Managed Service Providers (MSPs) have a unique responsibility within the tech industry that involves management and operations of a broad variety of networks. And with cybercrime growing worldwide nearly 4x over the past six years, from 4.32 million attacks reported in 2016 to 16.81 million attacks reported in 2022, MSPs need to be able to provide comprehensive cybersecurity offerings to their customers.
(In our Warlock’s Guide to Selling Security Services, we have a spellbook full of different tactics to help you build trust, create content, and set your MSP up with a cohesive set of products and services for any cybersecurity challenge.)
Unfortunately, many organizations are not adequately prepared to protect their networks against incoming threats. In 2022, IBM found that out of the breached organizations in the study, 83% had been hit more than once and just 17% of the breaches were first-time offenses. This means that, even after attack, businesses (especially small businesses) don’t have the resources, knowledge, or time to properly protect themselves.
Why customers are hesitant to invest in security
Even with the myriad of alarming statistics around cybercrime, data loss, and fraud, many organizations struggle to adequately beef up their security strategy. As an MSP, you might even encounter customers that are resistant to the investment. When selling, it’s important to build a solid foundation of trust by understanding pain points and listening to their needs. Here are a few roadblocks you may face with new or existing customers:
Customers don’t have bandwidth or budget for security
Perhaps the largest obstacle for any small business is a lack of resources or bandwidth to devote to cybersecurity. But underfunding security is short-sighted and increases their risk of breach. It’s important to convey the importance of investment and urge them not to refuse security services. By appropriately communicating the actual risks behind an insufficient investment, you’re more likely to convert those non-believers.

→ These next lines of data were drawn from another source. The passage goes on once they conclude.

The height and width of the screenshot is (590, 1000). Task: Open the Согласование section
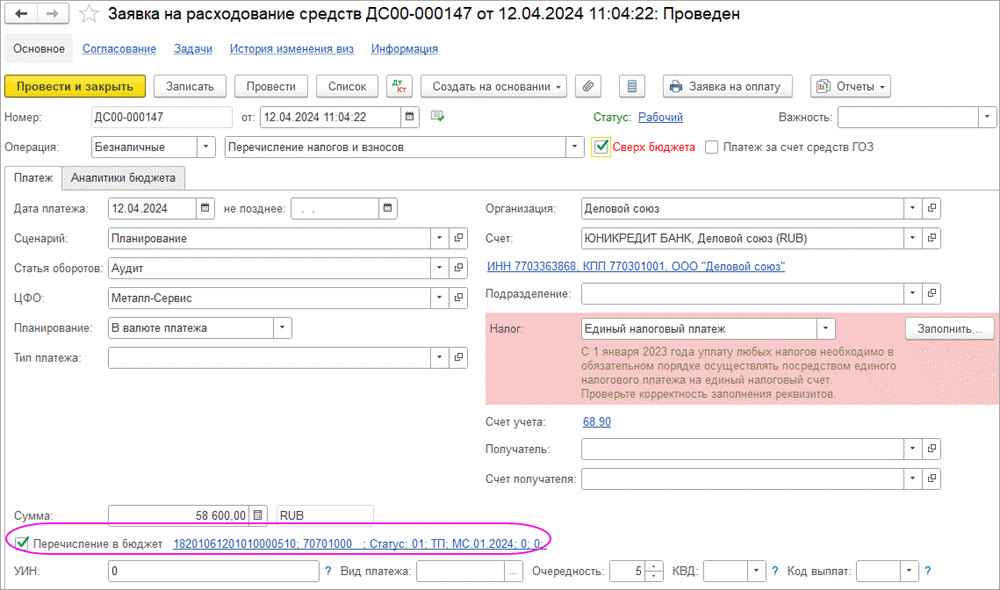(x=119, y=49)
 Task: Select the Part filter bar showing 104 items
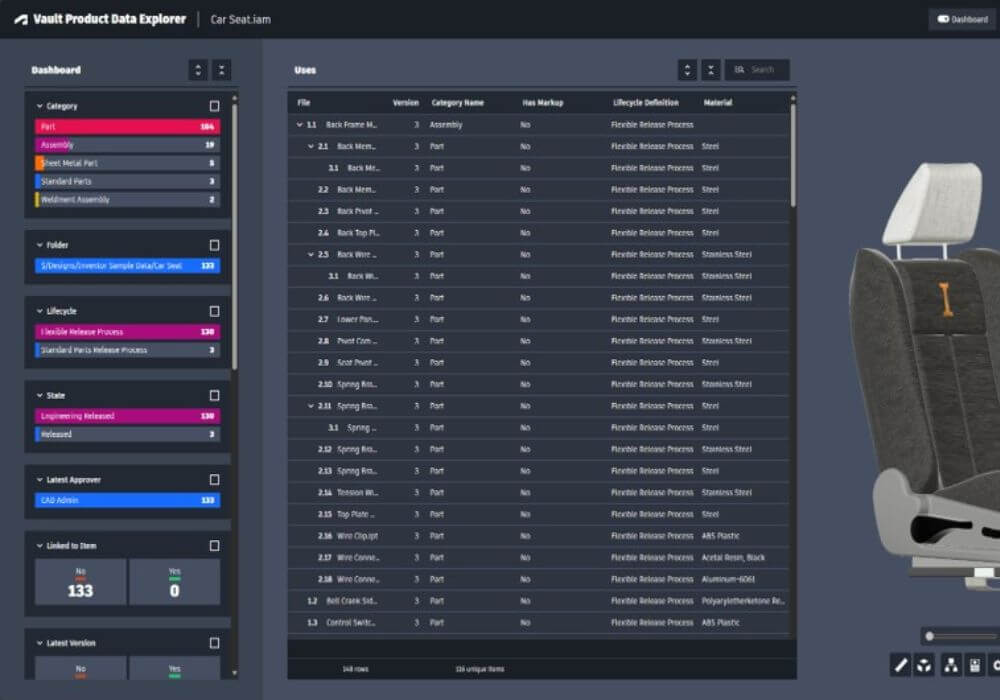(x=125, y=126)
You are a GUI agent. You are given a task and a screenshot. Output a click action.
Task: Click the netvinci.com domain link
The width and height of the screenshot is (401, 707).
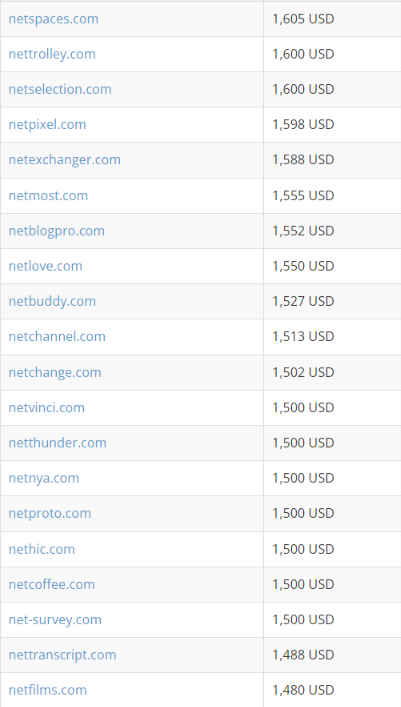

Customers struggle with security system implementation
Tied to the lack of security resources mentioned above, small businesses will often try to configure security systems without the guidance of an IT or security professional. These misconfigurations or deferred software patches can lead to easily exploited weaknesses! Luckily, MSPs are able to provide a unique service here by providing them with cohesive security implementation, consistent monitoring, and any other products or services included in your security package(s). Just make sure you don’t criticize their current operations but instead position your business as a security partner.
Customers lack knowledge of current threats
With millions of attacks being launched worldwide every year, it’s no wonder that investigating these threats is a full-time job. Many small businesses don’t have the time to keep up with it all. Without a dedicated security resource, these businesses can find themselves in the dark. MSPs have an opportunity to become a reliable and knowledgeable partner that not only provides their security services, but also the information they need to stay well-informed.
Five tips on creating and promoting your security services
Whether you’re just getting started in selling cybersecurity services or haven’t quite cracked the code, we’ve put together some tips on creating and promoting your services to potential customers. You can also find a helpful webinar on the topic on our blog: https://www.ninjaone.com/blog/how-to-sell-managed-cybersecurity/
Define your customer base
Before planning out your potential security services and packages, you need to know who you’re selling to. Are you working with mostly small businesses to help create a security strategy from scratch? Or are you working with more established organizations to bolster their existing security practices? If you have a broad variety of customer types, you may have packages that fit different needs, such as industry-specific compliance services, physical security solutions, and more. This knowledge of your customer base will help inform the way that you package and deliver your security services.
Consider your core cybersecurity products and services
When building a portfolio of products, you’ll generally create a single stack that can be used for all of your potential customers. This will include basic security offerings such as antivirus, backup, device hardening, device monitoring, and patching. By building out a cohesive set of core products, your team is more easily able to manage the processes and messaging for sales staff becomes much easier. From this core set of products, you can branch out into additional services that may need a more advanced approach based on their network and industry.
Educate your customers on security
As mentioned previously, many customers don’t have insight into the threats that they actually face. A big piece of education is focusing on the outcomes both with and without proper cybersecurity practices. Show them what you’ll be able to deliver with your services and the reduced risk with that investment. You may even consider bringing statistics into the conversation to demonstrate the real-world impact these threats have.
Create content and disseminate externally
Demonstrating your expertise is incredibly important when building credibility as a cybersecurity expert. Your team likely has valuable information around the world of cybersecurity that can be shared through blog posts, videos, and on social media. This allows you to reach a wider audience and position yourself as a thought leader within the space. Content could include security updates, industry news, and more.
Put together service portfolios
Before you start selling to prospects, you should have a portfolio of all of your security services and packages. These packages should include anything that would help demonstrate your experience helping other customers. Quick video demos are a great way to show off your product. You can also consider adding case studies and customer testimonials to your portfolio, which boost your credibility and trust.
Selling security services can be challenging, especially if you’re starting from scratch. But with these tips and our guide to Selling Security Services, you can take the first steps into building a program that will make a huge impact. It’s important to give cybersecurity the time it deserves.